PC hardware manufacturer Supermicro has doubled down on denials that it has been affected by, or had any prior knowledge of, a hack purportedly carried out by the People’s Liberation Army on its servers. Supposedly, the massive US tech company was subject to a server hack unlike any ever seen before, all made capable by a minuscule microchip.
The story was reported by Bloomberg Businessweek a couple of weeks ago. It alleged that Supermicro motherboards had been distributed to corporate giants such as Apple and Amazon with tiny chips illegally tacked on to precious circuitry during the manufacturing process in China.
Supermicro denied the story immediately – as did Apple and Amazon – but this did little to prevent the company’s stock from spiralling downward in light of the news. Once all was said and done, the US company had already lost nearly half its value. Nevertheless, the company continues to fight the allegations laid out within the article, refuting every one as “wrong” within an open letter to customers published last week.
“We are confident that a recent article, alleging a malicious hardware chip was implanted during the manufacturing process of our motherboards, is wrong,” the letter from the CEO, CCO, and CPO of Supermicro reads. “From everything we know and have seen, no malicious hardware chip has been implanted during the manufacturing of our motherboards.
“We trust you appreciate the difficulty of proving that something did not happen, even though the reporters have produced no affected motherboard or any such malicious hardware chip. As we have said firmly, no one has shown us a motherboard containing any unauthorised hardware chip, we are not aware of any such unauthorised chip, and no government agency has alerted us to the existence of any unauthorised chip.”
The letter holds that a chip being implanted onto its board and effectively opening a backdoor to sensitive data would be a “technical implausibility”. Supermicro claims it would be “virtually impossible” for a nefarious actor to implement any device capable of communicating with the Baseboard Management Controller due to the pin-to-pin knowledge of the design.
The base design of its motherboards is a trade secret that Supermicro claims no one employee has unfettered access to, making it incredibly difficult for even its own employees to manipulate the hardware, software, and firmware altogether to bypass security functionality.

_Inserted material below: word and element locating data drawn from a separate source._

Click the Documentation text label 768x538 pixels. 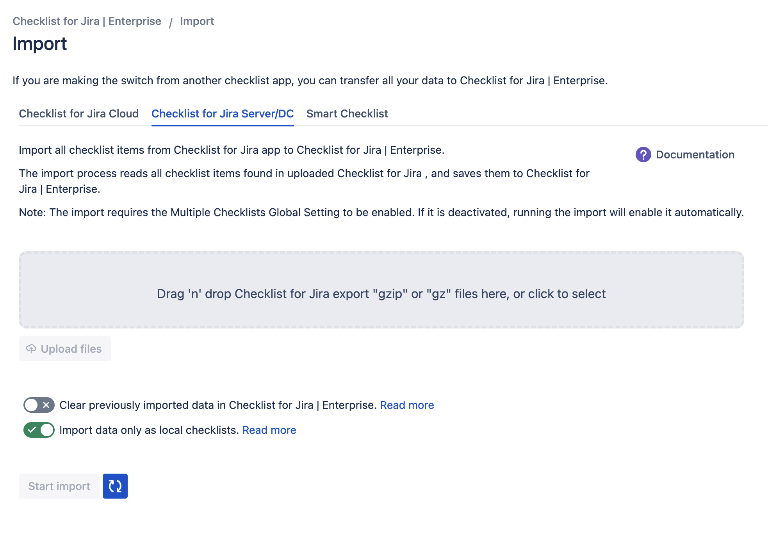695,154
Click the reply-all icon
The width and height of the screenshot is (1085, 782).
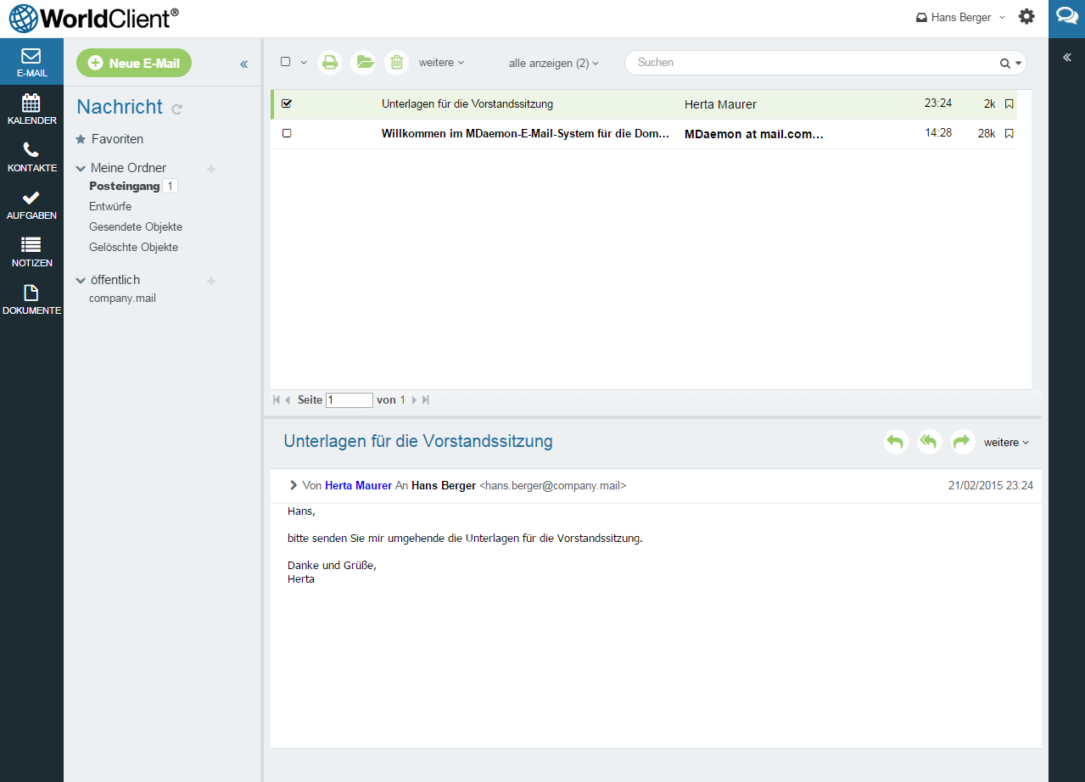(x=929, y=442)
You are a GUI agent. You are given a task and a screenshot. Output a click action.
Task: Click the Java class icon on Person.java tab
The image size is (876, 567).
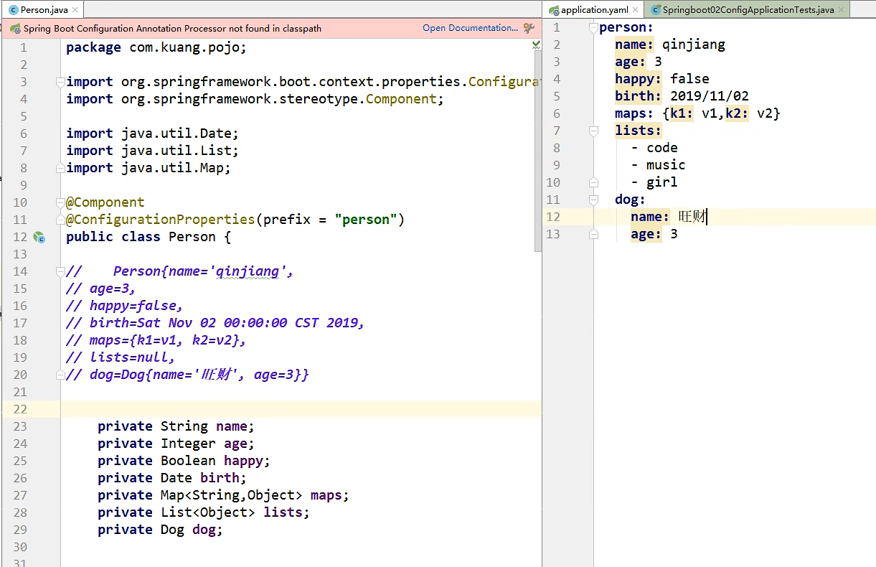13,10
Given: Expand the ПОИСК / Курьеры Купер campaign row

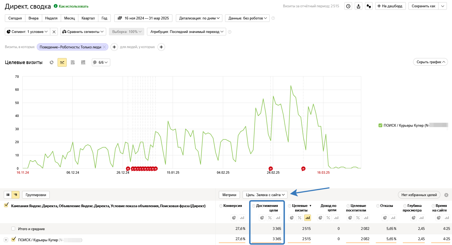Looking at the screenshot, I should (6, 240).
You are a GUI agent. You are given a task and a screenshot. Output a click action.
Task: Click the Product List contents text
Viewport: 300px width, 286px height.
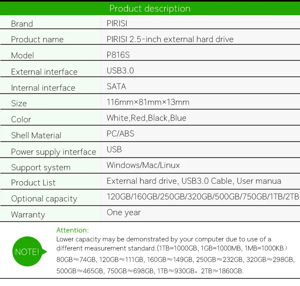pyautogui.click(x=194, y=181)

That, too, extends to Supermicro’s contractors, the letter reads. “Modifications to the design plan must be confirmed with Supermicro, which then passes those modifications on to those downstream in the manufacturing process. If any single contractor attempts to modify the designs, the manufacturing process is structured so that those alterations would not match the other design elements in the manufacturing process.”
Tim Cook has similarly denied all claims of knowledge or involvement in the affair during an interview with Buzzfeed. The Apple CEO called for Bloomberg to retract the story, claiming “there is no truth in their story about Apple.” An Amazon exec today also joined in the calls for a retraction.
Bloomberg has reiterated its support of the story and its veracity on various occasions, although security experts, and even a source cited within the report, are now doubting the story. The publication is well-respected globally for its integrity and journalism, which all makes this story and its subsequent twists and turns especially intriguing – not to mention the global implications if this story were proved to be true.